Texans don't want Solitary Confinement!
We want an end to ALL forms of solitary confinement in Texas! For DECADES Texas has been the leader in the use of prolonged solitary confinement. Solitary confinement conditions include housing people in a 6X9 or smaller cell for upwards of 22 hours a day. Contrary to popular belief, the majority of those in solitary are not there for violent infractions. The poor, minorities, and the mentally ill are overly represented in this marked isolation.
A few of the issues people held in Solitary confinement conditions experience include.
- High Rates of suicide and deaths
- Denied educational access
- Weeks without any chance to leave their cell
- Very little meaningful human contact
- Limited shower and recreation opportunities
- None to limited rehabilitative programs
- Very limited interactions with family or support system.
- Profound and obvious psychological pain and suffering
- Disruption of psychological and physiological health
- Ignored medical emergencies and ignored mental health crises
Conditions that amount to torture also have serious consequences for the mental health of the guards and the prisoners' families. In Texas, Death row individuals have experienced prolonged solitary confinement. There MUST be an end to this systemwide. For more than two decades, all the men on Texas' death row have been kept in isolation cells every day, having no contact with other humans except guards. One version of this prolonged isolation is called Security Detention. Of the 3,141 incarcerated Texans identified as STG in Security Detention, 500 of them have been in solitary confinement for ten or more years. Another area of great concern is a 12-cell section of the Coffield Unit, called the ALU, where due process does not exist. This area is under the complete and sole direction of the executive director of TDCJ. One of the individuals in ALU has been there for more than 20 years.
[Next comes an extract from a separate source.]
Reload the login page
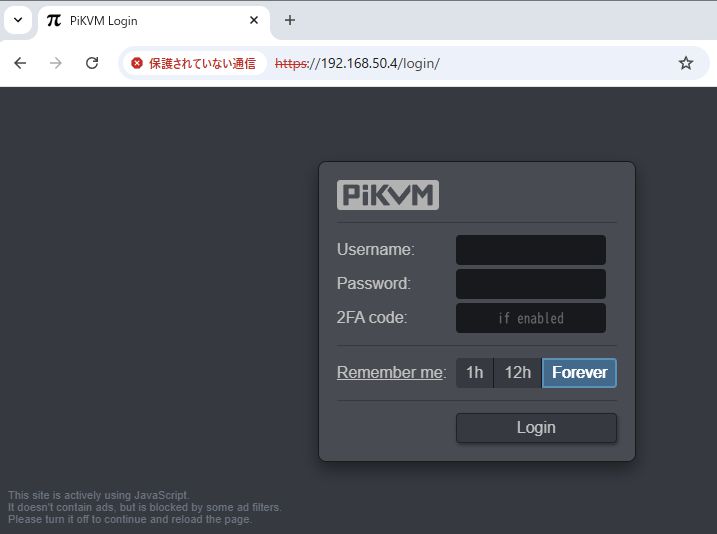Viewport: 717px width, 534px height. tap(92, 63)
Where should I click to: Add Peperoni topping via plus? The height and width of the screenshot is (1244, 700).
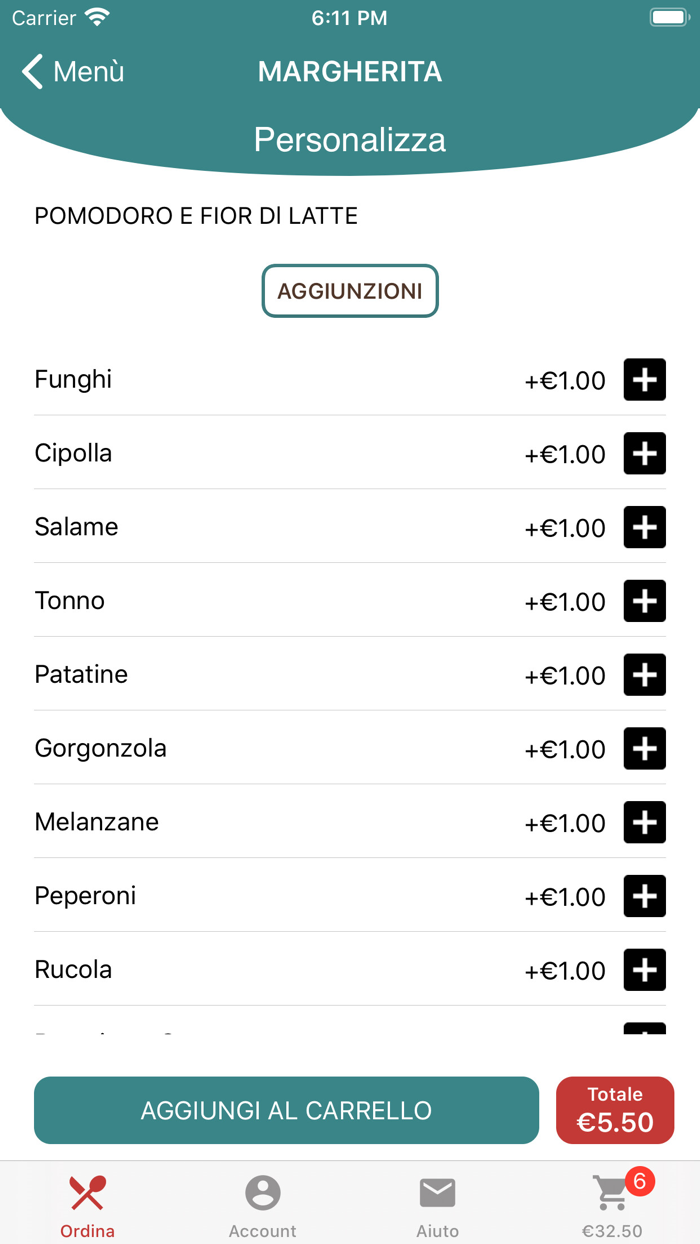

Solitary confinement is an expensive management tool. “A 2015 study by Texas civil rights organizations argued the state's overuse of solitary confinement was unnecessarily expensive to taxpayers, increased crime and prison violence, and caused thousands of mentally ill people to further deteriorate.” (Texas Tribune Jan. 2023).
Solitary confinement is at odds with the goal of rehabilitation and the facilitation of social reintegration. Studies have found that inmates who have spent time in solitary confinement are more likely to re-offend than those who have not. The effects of this are felt not only by the prisoners and guards but also by their families and, ultimately, our communities once those prisoners have served their time and are released. Considering that 95% of those incarcerated will be released back to the community, bringing with them the negative health consequences of their confinement, the conditions and traumas they face while incarcerated should concern us all.
Despite the research, lack of rehabilitation, cost to taxpayers, and pleas for human decency, Texas continues to use solitary confinement excessively. Texas houses nearly 1,000 people who have been in solitary confinement for more than six years. More than 500 prisoners there have served more than 10 years in almost total isolation, and 138 have served more than 20. Over 3,000 people are held in solitary confinement in Texas.
We are asking for:
1. The elimination of long-term solitary confinement system by adopting a minimum overall standard to prevent torture, like the “Mandela Rules” (U.N. Gen. Ass. Res. 70/175), which limit the number of consecutive days in a cell to 15 under all circumstances. (Colorado has done this.)
2. An end to the practice of housing individuals in ALU,
3. Sufficiently licensed mental health therapists to provide the prisoners with the individual help that they need.
4. Regular access to individual counseling with licensed mental health therapists
5. An end to solitary confinement for Death row.
6. More access to the GRAD program, access to education and other rehabilitative programs, humane treatment, contact visits, and phone usage.
7. Regular communal work, recreation, and religious services.
We want the end to all cruel punishments that harm prisoners, their families, prison personnel, and the general public.